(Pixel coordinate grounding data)
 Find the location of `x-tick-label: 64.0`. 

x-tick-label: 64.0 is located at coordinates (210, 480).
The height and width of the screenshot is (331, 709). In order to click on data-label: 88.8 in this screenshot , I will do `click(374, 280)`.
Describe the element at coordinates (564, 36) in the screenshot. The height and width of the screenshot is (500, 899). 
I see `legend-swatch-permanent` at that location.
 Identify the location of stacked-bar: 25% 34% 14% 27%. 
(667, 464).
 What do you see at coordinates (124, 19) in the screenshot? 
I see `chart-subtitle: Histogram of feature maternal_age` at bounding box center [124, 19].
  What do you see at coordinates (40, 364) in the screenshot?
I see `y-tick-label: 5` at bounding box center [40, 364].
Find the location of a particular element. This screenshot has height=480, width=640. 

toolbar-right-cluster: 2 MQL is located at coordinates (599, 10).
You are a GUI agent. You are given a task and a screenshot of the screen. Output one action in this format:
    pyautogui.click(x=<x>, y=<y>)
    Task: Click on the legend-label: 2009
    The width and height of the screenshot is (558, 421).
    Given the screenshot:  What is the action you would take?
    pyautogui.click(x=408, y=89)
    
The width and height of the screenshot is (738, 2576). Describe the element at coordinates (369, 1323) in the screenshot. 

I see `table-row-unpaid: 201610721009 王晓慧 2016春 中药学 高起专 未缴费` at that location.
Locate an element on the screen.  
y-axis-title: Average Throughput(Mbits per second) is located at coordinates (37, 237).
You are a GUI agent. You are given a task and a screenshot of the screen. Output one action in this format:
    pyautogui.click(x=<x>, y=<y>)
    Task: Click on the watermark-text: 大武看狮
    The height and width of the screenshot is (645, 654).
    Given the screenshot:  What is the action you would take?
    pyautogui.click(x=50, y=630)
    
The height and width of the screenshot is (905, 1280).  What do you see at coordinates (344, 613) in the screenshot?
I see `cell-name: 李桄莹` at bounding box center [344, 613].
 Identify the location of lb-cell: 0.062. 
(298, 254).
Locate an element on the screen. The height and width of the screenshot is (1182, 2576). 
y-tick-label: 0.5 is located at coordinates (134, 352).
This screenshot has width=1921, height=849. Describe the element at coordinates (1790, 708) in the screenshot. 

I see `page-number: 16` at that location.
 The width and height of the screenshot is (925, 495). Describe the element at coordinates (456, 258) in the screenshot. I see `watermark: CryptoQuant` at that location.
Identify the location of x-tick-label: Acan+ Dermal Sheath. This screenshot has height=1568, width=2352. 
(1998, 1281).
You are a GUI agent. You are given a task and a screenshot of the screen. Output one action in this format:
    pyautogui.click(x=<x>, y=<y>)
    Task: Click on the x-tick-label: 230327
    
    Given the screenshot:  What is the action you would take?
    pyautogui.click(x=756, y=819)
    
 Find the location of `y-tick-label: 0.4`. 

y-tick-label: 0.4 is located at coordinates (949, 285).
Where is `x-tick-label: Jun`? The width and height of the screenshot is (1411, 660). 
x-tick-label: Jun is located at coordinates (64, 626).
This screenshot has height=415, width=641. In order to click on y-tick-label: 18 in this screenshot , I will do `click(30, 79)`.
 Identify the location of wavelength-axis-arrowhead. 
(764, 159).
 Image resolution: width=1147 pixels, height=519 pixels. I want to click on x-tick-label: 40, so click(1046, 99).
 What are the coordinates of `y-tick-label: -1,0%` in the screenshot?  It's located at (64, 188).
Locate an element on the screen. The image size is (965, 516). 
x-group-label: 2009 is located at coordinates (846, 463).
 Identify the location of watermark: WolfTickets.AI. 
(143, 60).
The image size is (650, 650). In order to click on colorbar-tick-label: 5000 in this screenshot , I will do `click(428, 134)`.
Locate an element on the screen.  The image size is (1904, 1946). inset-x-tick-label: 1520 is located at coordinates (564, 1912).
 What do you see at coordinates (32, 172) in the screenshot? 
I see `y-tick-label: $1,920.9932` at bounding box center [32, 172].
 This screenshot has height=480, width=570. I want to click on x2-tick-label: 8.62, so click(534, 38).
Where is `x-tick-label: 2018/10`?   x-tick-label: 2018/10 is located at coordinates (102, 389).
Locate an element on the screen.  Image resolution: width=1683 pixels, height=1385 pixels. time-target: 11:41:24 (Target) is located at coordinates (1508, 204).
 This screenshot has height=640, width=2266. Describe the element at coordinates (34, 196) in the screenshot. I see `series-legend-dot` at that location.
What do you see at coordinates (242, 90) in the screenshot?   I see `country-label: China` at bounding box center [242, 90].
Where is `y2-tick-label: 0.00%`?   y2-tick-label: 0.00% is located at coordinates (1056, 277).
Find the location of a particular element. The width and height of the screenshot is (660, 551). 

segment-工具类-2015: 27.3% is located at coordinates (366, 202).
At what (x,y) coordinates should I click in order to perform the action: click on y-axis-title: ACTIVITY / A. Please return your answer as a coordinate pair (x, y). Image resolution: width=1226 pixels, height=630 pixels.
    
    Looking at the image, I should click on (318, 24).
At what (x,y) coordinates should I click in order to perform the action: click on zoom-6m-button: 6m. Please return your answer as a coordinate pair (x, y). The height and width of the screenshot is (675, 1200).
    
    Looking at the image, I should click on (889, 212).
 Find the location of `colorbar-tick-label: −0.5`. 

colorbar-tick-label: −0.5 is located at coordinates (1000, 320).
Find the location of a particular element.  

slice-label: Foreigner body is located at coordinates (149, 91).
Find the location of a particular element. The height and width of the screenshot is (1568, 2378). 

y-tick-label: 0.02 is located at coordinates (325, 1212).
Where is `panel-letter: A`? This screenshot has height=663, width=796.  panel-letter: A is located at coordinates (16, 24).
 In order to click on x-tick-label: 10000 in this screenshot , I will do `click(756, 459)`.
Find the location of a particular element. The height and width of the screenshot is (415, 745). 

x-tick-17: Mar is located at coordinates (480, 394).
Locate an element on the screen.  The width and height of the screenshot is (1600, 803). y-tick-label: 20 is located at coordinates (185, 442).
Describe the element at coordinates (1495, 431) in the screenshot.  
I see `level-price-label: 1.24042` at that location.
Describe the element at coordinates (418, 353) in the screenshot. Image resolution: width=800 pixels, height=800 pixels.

REQUIREMENT -
Turn the listing above, from its first line through the line containing "y-axis-title: Average Throughput(Mbits", into a Markdown table with the columns Row and Line, omitting blank lines.

RESPONSE TO THIS TASK -
| Row | Line |
|---|---|
| 1 |  Find the location of `x-tick-label: 64.0`.  |
| 2 | x-tick-label: 64.0 is located at coordinates (210, 480). |
| 3 | The height and width of the screenshot is (331, 709). In order to click on data-label: 88.8 in this screenshot , I will do `click(374, 280)`. |
| 4 | Describe the element at coordinates (564, 36) in the screenshot. The height and width of the screenshot is (500, 899).  |
| 5 | I see `legend-swatch-permanent` at that location. |
| 6 |  Identify the location of stacked-bar: 25% 34% 14% 27%.  |
| 7 | (667, 464). |
| 8 |  What do you see at coordinates (124, 19) in the screenshot?  |
| 9 | I see `chart-subtitle: Histogram of feature maternal_age` at bounding box center [124, 19]. |
| 10 |   What do you see at coordinates (40, 364) in the screenshot? |
| 11 | I see `y-tick-label: 5` at bounding box center [40, 364]. |
| 12 | Find the location of a particular element. This screenshot has height=480, width=640.  |
| 13 | toolbar-right-cluster: 2 MQL is located at coordinates (599, 10). |
| 14 | You are a GUI agent. You are given a task and a screenshot of the screen. Output one action in this format: |
| 15 |     pyautogui.click(x=<x>, y=<y>) |
| 16 |     Task: Click on the legend-label: 2009 |
| 17 |     The width and height of the screenshot is (558, 421). |
| 18 |     Given the screenshot:  What is the action you would take? |
| 19 |     pyautogui.click(x=408, y=89) |
| 20 | The width and height of the screenshot is (738, 2576). Describe the element at coordinates (369, 1323) in the screenshot.  |
| 21 | I see `table-row-unpaid: 201610721009 王晓慧 2016春 中药学 高起专 未缴费` at that location. |
| 22 | Locate an element on the screen.   |
| 23 | y-axis-title: Average Throughput(Mbits per second) is located at coordinates (37, 237). |